9月の台風

気象オタク

2023年9月25日現在9月の台風発生件数は9月5日(13号)の一個だけ。このまま9月中に発生が無ければ、1951年以来最少記録となる。

過去2個は3回

1951年1973年1983年にそれぞれ2個と記録が有る。1951年の10月9日に発生した台風は12日924hPaと発達し14日935 hPaで鹿児島に上陸。九州から中国地方を通り北陸東北へ進み、三陸沖で温帯低気圧となる。全国で943人の死者・行方不明者となる。1973年10月2日フィリピン南東海上で発生、最盛期875hPaの猛烈な台風となりフィリピン北東部をかすめ台湾の南から華南地方に至り10月10日消滅。
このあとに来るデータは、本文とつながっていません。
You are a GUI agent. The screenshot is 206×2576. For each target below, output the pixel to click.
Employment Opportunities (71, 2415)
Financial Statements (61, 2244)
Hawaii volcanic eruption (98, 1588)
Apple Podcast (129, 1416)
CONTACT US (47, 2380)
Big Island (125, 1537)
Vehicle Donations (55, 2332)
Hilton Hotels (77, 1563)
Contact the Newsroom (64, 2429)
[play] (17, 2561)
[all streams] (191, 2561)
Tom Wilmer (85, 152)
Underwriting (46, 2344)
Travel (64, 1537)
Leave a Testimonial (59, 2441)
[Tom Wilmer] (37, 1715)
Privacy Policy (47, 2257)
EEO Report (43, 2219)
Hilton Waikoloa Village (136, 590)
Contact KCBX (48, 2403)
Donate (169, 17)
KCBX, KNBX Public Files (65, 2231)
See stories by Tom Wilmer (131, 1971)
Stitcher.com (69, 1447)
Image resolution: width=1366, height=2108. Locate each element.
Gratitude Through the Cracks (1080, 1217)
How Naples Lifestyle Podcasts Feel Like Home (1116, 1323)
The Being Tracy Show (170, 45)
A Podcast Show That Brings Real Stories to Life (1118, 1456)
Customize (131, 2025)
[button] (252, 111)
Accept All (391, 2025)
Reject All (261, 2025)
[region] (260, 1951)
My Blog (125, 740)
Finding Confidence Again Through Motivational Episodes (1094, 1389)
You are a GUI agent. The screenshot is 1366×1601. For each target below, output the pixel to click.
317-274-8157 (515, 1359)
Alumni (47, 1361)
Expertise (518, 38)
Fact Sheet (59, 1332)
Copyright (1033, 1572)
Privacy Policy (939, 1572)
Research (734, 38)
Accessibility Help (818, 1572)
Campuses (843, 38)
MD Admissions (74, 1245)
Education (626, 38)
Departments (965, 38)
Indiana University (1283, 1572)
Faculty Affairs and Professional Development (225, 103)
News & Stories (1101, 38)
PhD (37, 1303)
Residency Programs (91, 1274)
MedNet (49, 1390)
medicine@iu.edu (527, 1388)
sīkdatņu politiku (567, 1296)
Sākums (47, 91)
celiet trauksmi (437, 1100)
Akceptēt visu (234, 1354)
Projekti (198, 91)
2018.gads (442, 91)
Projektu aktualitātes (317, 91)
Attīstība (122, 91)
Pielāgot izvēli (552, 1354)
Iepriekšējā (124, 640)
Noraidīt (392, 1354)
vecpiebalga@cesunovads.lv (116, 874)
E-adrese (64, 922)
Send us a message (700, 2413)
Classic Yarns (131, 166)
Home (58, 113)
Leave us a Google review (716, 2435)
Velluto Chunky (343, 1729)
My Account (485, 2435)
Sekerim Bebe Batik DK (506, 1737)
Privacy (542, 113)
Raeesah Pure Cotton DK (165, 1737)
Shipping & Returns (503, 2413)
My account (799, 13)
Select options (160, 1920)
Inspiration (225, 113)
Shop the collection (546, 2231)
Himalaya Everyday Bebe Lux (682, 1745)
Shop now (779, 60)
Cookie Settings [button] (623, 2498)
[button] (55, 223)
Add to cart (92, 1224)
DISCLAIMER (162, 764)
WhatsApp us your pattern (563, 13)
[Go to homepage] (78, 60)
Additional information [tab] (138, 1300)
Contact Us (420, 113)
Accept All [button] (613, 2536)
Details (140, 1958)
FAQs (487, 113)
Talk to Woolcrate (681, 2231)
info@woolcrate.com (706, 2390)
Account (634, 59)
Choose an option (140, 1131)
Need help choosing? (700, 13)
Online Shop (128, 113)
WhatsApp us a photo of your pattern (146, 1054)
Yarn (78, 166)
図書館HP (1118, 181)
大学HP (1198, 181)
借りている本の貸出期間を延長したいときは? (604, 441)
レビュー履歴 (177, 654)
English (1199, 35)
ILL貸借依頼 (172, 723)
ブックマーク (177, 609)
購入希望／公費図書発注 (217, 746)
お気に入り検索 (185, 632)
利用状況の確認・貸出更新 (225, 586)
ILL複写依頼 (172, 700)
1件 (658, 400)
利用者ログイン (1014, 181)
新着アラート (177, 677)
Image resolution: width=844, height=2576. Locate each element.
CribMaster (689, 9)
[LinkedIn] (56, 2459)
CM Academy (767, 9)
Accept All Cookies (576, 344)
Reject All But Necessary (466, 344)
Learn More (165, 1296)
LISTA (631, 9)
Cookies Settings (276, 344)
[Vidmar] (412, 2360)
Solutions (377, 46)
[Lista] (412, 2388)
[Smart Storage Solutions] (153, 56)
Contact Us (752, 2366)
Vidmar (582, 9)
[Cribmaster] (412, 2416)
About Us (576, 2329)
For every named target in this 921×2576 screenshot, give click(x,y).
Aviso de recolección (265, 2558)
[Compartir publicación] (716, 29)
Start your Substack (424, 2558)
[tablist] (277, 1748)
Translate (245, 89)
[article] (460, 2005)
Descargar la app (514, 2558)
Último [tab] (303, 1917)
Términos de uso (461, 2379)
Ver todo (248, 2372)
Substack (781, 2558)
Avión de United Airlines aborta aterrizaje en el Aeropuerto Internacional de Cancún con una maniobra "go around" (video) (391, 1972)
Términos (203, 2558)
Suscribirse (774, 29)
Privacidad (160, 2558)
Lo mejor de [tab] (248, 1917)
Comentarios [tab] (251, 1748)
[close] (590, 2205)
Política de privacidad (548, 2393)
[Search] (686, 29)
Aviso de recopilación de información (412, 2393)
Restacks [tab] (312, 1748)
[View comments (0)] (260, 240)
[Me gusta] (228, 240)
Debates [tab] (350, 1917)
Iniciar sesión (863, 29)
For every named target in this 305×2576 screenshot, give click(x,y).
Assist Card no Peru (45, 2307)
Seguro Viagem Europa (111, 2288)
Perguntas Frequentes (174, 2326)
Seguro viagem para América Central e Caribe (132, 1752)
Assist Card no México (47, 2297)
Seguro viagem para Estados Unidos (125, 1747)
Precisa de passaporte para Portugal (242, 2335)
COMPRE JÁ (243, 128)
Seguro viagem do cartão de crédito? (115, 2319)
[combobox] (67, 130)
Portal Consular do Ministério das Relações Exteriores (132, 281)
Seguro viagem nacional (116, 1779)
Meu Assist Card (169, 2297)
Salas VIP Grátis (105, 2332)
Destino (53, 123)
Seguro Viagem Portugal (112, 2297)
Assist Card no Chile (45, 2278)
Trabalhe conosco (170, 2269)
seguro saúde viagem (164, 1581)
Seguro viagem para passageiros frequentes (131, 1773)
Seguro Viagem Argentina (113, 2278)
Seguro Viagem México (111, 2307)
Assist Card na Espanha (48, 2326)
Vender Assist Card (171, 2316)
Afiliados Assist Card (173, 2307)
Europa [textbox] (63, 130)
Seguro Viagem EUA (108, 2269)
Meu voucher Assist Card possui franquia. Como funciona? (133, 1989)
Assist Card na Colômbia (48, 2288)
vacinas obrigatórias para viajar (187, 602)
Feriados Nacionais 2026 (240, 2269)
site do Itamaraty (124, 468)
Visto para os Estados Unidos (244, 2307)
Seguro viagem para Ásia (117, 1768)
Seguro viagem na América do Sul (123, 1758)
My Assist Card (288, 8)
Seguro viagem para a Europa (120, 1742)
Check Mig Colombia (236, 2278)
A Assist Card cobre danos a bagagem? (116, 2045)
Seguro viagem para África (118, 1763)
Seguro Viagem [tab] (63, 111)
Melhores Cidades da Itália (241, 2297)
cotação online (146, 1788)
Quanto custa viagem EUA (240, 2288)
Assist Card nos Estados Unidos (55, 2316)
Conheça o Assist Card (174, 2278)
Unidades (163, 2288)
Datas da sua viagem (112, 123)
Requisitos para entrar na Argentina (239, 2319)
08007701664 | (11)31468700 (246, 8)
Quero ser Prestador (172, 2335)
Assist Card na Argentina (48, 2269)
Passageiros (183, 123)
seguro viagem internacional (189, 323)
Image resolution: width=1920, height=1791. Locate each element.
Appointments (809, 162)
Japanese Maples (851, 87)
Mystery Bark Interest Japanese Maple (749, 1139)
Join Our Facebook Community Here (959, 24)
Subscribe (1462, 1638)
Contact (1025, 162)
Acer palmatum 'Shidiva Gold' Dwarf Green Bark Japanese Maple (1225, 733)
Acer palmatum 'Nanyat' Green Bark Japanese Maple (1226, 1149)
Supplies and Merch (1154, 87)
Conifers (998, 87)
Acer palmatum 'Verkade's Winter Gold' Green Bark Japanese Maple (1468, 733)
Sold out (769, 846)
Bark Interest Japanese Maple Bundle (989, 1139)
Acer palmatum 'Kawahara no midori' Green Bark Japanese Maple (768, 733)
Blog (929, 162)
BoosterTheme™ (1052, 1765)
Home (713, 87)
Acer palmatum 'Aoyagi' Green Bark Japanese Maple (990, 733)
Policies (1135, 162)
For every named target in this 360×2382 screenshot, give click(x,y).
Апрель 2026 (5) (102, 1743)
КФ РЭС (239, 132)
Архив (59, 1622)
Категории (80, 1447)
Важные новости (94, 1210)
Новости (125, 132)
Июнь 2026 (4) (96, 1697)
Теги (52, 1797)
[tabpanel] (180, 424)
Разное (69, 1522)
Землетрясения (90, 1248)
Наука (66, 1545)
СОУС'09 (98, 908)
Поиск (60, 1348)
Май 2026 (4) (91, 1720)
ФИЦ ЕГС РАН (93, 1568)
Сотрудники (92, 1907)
1983年は9月20日にグアム島周辺で発生し最盛期885hPaと猛烈な台風となり南西諸島から東シナ海を北上して長崎県西部に上陸し温帯低気圧となる。大量の湿った空気をもたらし秋雨前線を刺激し、岐阜県と愛知県流域の木曽川が氾濫。美濃加茂市や坂祝町で290棟の浸水があった。全国で死者・行方不明44人、負傷118人、住家の全半壊640棟、住家の床上浸水・床下浸水5万6267棟、耕地の流失・埋没・冠水5651ha、農林水産業の被害額は805億円に上った。

警戒したい秋の台風

発生件数が少ないが故に、海水温の上昇で台風にエネルギーを供給し続けるため勢力が拡大する傾向にある。今年も同じように9月5日以来台風の発生がない。恐らく今後一週間位にはグアム島の西で14号として発生しそうだが、勢力の大きな台風に発達する可能性が高い。日本に上陸また接近すれば大きな被害となる可能性がある。日本近海まで海水温が高い為、勢力が衰えず接近、上陸の可能性がある。秋雨前線を刺激し大雨となる可能性がある。

前線を刺激とは

前述でも秋雨前線を刺激し大雨となる可能性があると報道機関は説明するが、具体的にどのような状況になるのか解説。そもそも前線とは、上空の寒気団と下方の暖気団がせめぎ合う場所で、湿った暖気が寒気とぶつかることにより、水滴(雲)となる。ここに反時計回りの台風が接近すると、台風の東側に南から大量に水分を含んだ温かい空気が流れ込み上空の寒気の下に潜り込む為、積乱雲が発達し短時間に激しい雨をもたらす。台風の東側で中心から離れた場所で南風が緩やかな方が、長時間豪雨にみまわれる事が有る。この秋の台風と秋雨前線の動きには注意が必要。

10月の台風

夏の台風は「迷走台風」と言われ、西日本まで張り出した太平洋高気圧に行く手を遮られ、同じ場所で停滞したり、動いてもゆっくりになったり、正に迷走するのですが、秋の台風は太平洋高気圧が勢力を弱め、南東に退いた縁をなぞるように日本付近まで北上し、蛇行する偏西風に乗り一気にスピードを上げて北東方面に走り抜ける。その際に気を付けなければならないのが、台風本体の風+北上する速度で南風が猛烈に吹く事が多い。リンゴ台風とか言われ青森などのリンゴに甚大な被害をもたらす事がある。最近の気候変動の影響で台風が接近することにより、寒暖の差が激しくなり、突風や竜巻に特に注意が必要な時期が10月である。